* [Task requirements]: Somewhere below are a line with "campers at heart (116, 803)" and a later line with "Last Day of Camp (65, 1417)". Output exactly those lines and all lines between them.

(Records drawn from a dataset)
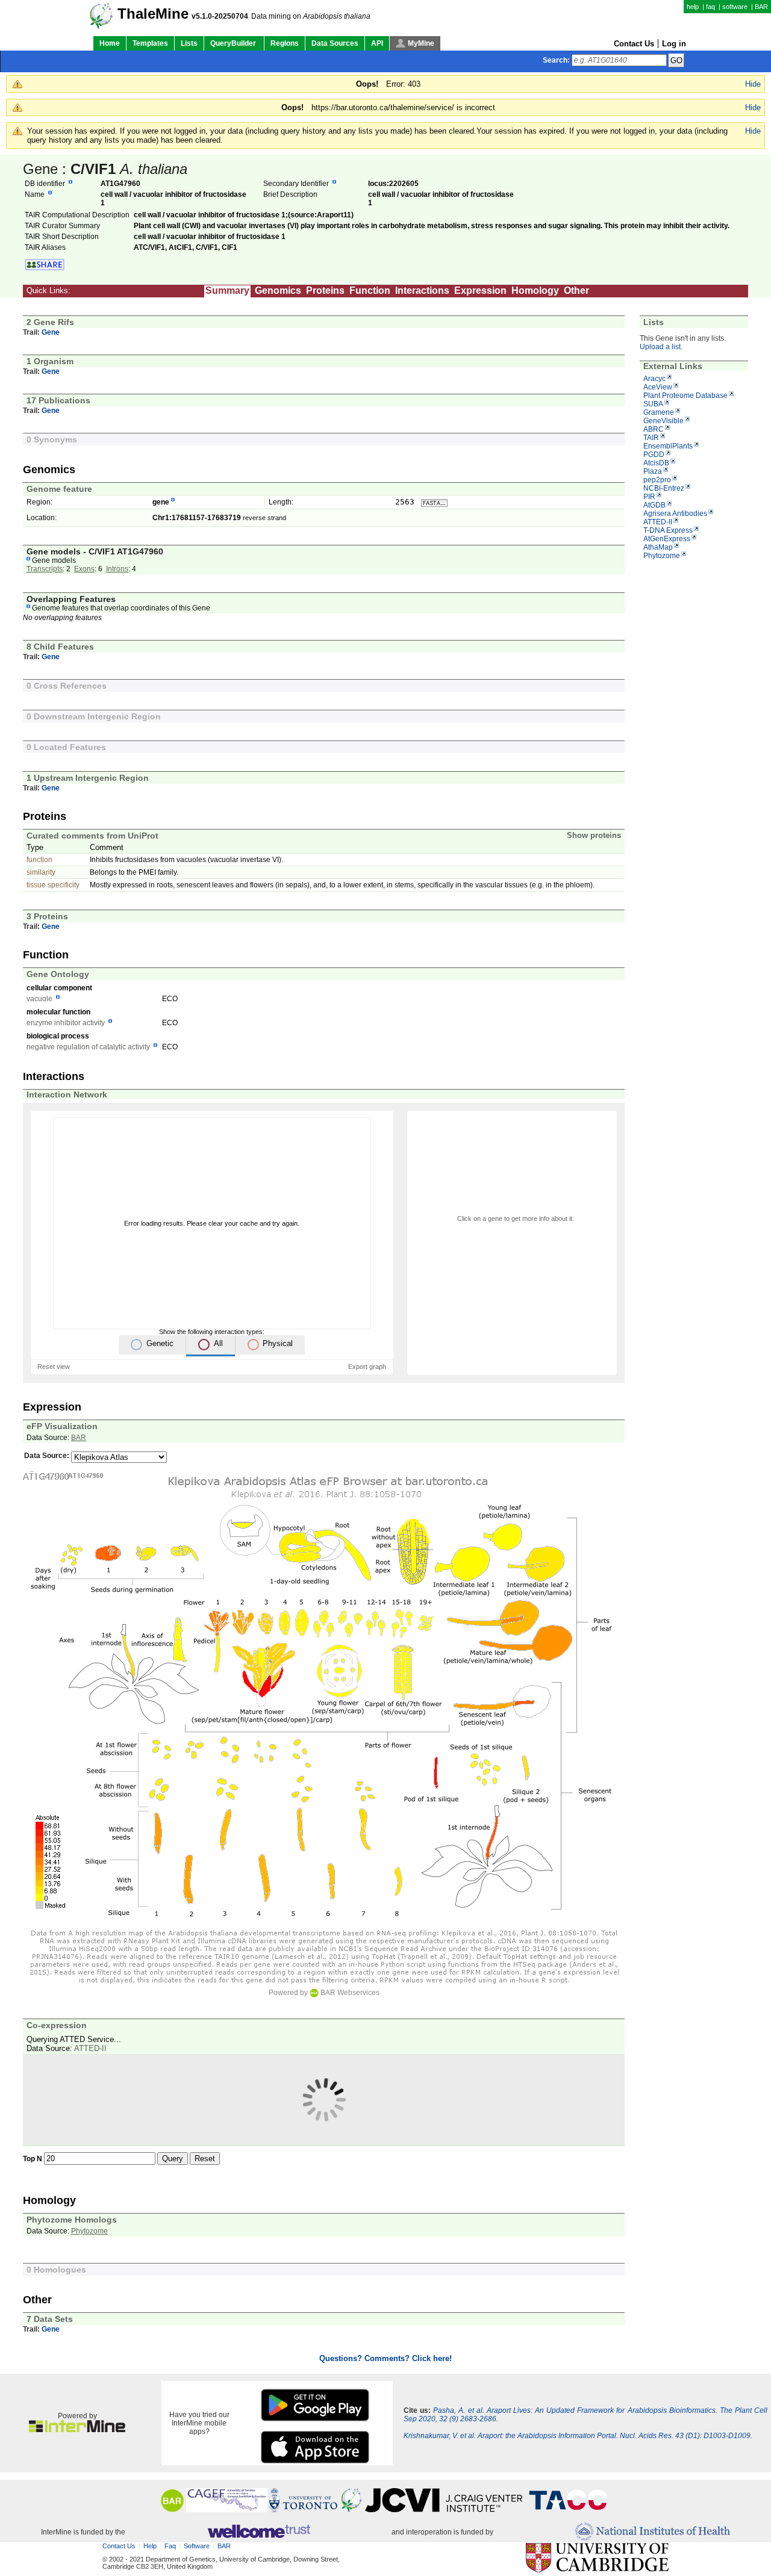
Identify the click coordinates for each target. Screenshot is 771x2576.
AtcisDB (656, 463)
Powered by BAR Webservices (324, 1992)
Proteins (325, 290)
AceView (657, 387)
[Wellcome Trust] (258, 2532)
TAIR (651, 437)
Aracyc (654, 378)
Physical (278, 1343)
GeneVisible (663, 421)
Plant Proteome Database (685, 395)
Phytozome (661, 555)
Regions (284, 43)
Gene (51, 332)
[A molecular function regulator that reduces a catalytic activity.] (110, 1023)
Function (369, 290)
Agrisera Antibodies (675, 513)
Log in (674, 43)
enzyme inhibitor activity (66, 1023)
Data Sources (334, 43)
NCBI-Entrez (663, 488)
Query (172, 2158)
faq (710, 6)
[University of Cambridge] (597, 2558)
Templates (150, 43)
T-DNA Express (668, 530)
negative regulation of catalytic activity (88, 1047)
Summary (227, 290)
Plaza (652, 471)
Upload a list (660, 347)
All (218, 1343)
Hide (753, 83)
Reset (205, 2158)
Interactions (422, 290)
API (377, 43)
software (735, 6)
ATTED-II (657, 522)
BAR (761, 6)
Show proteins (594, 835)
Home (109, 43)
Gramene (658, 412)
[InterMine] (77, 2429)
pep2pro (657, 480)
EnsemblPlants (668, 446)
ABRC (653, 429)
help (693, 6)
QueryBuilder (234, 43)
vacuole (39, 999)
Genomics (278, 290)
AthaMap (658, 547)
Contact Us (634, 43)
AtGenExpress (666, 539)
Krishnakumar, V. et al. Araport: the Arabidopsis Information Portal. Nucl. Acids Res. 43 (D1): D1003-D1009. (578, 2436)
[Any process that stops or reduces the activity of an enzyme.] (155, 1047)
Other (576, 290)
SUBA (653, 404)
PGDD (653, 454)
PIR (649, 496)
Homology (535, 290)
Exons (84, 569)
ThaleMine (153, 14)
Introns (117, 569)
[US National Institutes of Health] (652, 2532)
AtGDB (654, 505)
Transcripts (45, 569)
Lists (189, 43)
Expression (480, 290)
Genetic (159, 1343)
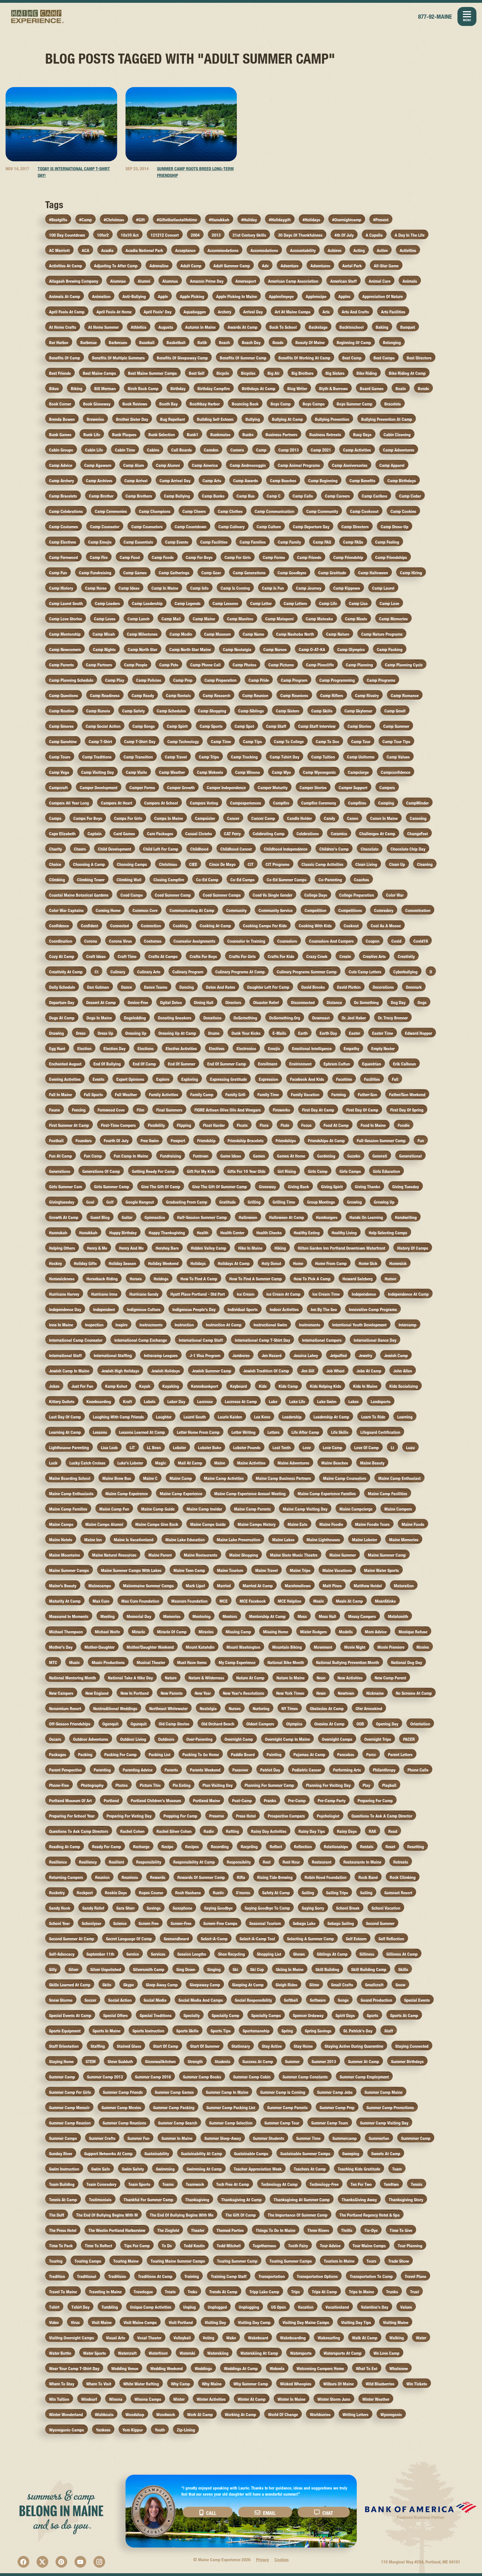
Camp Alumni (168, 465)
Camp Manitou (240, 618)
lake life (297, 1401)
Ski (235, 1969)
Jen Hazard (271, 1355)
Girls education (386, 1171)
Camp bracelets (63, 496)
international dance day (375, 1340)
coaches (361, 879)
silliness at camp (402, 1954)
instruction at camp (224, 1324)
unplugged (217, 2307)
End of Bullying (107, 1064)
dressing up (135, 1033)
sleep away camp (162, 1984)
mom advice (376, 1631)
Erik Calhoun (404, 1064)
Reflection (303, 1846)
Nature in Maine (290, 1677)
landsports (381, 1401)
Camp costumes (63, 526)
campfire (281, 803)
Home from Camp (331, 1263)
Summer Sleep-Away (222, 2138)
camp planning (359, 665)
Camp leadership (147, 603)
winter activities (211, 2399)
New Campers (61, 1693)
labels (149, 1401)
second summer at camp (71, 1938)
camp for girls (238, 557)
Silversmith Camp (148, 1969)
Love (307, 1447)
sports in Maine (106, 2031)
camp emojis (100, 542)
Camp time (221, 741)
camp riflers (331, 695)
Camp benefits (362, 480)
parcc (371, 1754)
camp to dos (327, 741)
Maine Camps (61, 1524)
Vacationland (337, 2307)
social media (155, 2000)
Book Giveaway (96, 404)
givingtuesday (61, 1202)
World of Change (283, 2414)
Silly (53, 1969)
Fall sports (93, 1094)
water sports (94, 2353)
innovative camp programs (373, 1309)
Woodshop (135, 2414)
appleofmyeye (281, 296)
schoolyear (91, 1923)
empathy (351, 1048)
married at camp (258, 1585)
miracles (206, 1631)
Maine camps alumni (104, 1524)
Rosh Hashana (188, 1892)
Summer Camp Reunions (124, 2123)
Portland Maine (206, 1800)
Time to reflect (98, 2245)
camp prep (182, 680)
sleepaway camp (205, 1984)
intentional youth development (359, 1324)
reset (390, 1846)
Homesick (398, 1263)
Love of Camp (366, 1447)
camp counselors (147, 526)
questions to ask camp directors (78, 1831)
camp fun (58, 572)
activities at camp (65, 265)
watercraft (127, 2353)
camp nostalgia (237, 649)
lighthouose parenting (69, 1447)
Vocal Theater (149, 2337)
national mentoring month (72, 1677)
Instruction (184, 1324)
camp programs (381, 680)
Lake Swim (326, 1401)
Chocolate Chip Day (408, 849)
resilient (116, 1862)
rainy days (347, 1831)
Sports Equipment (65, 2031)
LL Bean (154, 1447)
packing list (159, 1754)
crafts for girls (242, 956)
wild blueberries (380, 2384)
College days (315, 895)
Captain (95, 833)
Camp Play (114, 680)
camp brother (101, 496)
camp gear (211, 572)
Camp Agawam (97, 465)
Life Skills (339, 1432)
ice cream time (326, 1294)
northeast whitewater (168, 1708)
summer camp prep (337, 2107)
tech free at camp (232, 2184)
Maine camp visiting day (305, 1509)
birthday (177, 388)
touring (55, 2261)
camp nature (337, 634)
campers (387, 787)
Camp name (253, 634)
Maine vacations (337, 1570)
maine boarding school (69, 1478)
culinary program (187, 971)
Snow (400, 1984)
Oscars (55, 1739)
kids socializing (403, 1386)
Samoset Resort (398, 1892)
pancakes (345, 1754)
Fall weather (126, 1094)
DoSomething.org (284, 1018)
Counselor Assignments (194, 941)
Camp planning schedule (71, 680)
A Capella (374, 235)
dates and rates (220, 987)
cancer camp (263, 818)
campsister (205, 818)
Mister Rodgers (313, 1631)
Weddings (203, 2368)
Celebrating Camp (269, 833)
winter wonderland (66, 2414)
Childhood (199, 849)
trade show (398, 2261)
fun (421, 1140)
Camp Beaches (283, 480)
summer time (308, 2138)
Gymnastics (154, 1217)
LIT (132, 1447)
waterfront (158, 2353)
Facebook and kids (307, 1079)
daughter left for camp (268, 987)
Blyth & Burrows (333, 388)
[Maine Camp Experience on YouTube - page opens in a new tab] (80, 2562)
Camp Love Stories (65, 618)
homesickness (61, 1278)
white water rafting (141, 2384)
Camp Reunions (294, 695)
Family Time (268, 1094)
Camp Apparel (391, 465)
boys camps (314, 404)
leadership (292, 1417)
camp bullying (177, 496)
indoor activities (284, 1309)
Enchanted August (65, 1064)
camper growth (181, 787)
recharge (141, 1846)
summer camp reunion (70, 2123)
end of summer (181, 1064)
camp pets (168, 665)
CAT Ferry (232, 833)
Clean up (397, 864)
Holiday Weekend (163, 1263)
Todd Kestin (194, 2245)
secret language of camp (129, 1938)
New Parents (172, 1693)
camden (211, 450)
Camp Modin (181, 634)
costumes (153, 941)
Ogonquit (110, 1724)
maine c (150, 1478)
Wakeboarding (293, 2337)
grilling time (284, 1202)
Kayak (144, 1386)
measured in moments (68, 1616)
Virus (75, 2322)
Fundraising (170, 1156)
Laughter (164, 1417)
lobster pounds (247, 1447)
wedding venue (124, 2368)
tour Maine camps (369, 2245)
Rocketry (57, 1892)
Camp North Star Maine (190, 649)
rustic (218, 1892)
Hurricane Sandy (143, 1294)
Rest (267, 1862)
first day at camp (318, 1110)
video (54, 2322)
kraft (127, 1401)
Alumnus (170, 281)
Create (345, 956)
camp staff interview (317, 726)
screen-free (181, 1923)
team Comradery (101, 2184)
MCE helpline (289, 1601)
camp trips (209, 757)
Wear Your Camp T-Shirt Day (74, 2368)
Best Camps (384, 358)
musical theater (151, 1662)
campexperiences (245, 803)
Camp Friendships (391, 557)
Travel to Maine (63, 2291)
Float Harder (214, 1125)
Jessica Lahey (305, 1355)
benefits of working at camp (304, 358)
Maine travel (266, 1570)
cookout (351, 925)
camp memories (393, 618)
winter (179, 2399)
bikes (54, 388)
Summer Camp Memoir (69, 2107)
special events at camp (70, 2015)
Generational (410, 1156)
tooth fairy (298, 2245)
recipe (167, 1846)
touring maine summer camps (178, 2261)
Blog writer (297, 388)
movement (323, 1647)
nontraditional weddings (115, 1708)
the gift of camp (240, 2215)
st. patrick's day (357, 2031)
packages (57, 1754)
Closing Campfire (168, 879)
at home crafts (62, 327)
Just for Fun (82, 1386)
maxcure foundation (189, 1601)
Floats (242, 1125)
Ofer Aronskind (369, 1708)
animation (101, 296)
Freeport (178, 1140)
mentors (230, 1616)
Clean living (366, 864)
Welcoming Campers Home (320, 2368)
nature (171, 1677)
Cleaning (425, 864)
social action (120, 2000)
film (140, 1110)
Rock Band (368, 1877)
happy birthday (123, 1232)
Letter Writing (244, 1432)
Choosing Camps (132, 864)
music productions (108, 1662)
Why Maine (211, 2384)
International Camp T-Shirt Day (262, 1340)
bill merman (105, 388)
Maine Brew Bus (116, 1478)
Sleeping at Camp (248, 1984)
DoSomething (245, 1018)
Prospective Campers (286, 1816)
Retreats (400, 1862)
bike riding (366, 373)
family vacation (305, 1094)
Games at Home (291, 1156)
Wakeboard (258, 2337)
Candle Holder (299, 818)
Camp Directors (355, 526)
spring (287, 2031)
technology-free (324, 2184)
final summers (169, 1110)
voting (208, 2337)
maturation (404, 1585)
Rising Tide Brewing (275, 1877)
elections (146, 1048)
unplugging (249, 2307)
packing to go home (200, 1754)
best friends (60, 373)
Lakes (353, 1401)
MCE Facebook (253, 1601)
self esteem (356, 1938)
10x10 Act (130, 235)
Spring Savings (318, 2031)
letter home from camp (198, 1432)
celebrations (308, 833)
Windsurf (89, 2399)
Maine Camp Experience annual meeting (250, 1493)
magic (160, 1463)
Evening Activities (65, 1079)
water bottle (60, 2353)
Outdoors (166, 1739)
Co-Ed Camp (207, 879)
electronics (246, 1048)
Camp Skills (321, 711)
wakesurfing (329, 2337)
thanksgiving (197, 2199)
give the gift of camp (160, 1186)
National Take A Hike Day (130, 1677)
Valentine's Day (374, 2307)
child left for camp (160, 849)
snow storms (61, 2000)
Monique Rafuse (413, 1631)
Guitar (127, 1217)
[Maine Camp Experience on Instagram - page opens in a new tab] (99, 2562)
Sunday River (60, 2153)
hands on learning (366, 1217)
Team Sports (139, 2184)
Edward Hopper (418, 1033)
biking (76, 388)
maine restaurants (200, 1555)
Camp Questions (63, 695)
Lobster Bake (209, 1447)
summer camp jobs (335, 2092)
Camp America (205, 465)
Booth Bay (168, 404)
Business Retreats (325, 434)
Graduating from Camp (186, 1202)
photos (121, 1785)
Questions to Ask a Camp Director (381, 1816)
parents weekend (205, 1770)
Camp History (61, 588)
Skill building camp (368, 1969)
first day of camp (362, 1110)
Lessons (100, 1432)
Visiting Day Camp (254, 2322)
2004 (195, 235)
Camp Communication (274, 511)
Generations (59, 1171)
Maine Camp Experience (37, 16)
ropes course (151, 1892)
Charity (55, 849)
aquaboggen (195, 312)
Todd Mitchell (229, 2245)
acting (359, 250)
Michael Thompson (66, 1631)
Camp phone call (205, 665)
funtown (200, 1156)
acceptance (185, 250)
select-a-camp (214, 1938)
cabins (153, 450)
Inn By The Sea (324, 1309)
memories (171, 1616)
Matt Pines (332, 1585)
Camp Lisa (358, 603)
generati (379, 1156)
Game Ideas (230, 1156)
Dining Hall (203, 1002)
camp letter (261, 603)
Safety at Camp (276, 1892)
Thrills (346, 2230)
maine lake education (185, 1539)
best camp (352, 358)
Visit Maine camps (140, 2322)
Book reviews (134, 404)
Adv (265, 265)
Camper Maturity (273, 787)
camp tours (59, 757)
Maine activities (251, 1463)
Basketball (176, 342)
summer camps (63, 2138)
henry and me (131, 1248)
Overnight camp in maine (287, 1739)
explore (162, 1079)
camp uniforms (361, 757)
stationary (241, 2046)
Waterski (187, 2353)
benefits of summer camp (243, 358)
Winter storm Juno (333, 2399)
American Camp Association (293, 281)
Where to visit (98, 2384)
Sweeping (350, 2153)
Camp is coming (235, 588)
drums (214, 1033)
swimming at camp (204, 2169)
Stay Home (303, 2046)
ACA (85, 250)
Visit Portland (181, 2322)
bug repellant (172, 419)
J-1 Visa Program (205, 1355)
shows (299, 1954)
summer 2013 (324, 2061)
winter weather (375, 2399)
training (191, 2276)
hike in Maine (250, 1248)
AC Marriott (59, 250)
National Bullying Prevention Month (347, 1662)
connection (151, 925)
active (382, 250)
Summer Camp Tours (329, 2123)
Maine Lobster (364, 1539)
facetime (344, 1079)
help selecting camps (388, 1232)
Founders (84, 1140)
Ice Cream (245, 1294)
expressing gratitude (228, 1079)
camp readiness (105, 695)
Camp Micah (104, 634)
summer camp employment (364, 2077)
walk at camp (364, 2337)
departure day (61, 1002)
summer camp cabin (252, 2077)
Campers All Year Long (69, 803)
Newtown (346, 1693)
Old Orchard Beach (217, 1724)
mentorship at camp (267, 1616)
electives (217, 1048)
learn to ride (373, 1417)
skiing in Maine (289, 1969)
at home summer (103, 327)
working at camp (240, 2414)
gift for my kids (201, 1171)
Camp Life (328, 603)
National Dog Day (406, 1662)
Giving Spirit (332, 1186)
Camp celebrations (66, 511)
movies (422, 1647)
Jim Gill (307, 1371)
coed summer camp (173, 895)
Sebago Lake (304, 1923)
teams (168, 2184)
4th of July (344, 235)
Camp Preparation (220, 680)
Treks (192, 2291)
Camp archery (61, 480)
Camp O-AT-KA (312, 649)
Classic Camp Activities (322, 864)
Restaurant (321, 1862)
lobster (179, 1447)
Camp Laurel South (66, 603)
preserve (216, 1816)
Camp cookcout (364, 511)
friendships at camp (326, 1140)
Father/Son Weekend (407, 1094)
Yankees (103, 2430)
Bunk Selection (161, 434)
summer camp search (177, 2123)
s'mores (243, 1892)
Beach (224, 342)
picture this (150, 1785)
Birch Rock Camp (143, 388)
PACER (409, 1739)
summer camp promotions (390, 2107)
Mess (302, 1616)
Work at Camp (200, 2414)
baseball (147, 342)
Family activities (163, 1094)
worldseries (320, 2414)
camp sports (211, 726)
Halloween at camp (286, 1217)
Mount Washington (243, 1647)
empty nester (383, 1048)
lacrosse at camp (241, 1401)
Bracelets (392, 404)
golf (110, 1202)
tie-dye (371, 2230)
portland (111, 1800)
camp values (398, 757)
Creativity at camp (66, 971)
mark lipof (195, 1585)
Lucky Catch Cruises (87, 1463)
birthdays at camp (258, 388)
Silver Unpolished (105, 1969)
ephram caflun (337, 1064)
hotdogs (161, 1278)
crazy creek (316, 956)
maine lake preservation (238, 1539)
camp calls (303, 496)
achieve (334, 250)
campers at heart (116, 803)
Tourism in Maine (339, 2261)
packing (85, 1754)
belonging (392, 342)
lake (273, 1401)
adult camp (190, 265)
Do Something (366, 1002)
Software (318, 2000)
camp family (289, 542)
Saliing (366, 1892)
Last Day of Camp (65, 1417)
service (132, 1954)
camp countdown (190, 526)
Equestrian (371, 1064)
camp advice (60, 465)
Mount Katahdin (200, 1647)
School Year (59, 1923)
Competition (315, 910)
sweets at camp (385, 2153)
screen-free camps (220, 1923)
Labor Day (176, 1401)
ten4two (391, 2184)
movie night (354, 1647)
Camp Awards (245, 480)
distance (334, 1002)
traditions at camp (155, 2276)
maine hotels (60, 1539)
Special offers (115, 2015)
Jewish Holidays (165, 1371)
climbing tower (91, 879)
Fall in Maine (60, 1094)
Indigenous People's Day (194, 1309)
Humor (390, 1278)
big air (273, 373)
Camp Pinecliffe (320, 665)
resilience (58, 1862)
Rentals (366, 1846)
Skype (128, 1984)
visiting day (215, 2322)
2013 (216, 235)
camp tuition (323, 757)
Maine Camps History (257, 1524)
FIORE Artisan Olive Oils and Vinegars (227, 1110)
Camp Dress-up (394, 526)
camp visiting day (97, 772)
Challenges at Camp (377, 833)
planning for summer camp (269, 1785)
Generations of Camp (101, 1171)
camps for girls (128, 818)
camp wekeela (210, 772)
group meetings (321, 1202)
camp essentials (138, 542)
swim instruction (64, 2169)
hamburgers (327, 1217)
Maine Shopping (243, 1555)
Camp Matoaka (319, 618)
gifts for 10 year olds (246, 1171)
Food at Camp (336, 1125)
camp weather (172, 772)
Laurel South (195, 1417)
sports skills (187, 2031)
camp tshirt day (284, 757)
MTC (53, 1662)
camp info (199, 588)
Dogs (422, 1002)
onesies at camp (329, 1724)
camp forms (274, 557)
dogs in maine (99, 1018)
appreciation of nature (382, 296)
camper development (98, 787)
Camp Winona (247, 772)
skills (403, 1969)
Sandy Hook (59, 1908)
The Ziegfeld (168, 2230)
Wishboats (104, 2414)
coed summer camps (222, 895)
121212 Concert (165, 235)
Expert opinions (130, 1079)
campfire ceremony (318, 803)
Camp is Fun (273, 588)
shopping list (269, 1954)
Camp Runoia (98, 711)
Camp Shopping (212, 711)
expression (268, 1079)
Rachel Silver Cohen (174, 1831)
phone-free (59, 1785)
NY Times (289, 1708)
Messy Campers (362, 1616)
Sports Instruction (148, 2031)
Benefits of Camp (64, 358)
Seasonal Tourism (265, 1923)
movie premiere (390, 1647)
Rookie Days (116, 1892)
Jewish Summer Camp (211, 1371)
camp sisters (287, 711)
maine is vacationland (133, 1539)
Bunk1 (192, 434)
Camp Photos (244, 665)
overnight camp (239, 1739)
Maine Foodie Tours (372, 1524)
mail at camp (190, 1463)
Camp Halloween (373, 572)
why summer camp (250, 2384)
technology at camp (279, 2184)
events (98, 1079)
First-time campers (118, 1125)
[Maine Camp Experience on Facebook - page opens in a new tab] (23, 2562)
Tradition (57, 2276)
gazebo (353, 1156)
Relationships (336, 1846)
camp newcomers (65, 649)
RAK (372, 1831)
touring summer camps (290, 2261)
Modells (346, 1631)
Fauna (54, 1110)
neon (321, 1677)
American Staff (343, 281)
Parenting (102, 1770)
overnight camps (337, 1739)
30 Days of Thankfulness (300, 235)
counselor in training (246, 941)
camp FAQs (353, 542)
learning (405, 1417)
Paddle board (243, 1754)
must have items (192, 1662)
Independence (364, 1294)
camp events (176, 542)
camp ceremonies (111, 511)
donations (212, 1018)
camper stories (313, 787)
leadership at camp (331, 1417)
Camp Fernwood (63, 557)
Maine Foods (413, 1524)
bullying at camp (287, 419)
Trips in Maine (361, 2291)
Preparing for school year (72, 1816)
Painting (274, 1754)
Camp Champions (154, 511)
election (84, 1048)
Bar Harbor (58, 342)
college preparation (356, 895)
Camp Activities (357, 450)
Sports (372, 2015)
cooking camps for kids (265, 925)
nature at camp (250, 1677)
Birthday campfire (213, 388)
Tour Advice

* [Task answer]:
campers at heart (116, 803)
Tourism in Maine (339, 2261)
packing (85, 1754)
belonging (392, 342)
lake (273, 1401)
adult camp (190, 265)
Do Something (366, 1002)
Software (318, 2000)
camp family (289, 542)
Saliing (366, 1892)
Last Day of Camp (65, 1417)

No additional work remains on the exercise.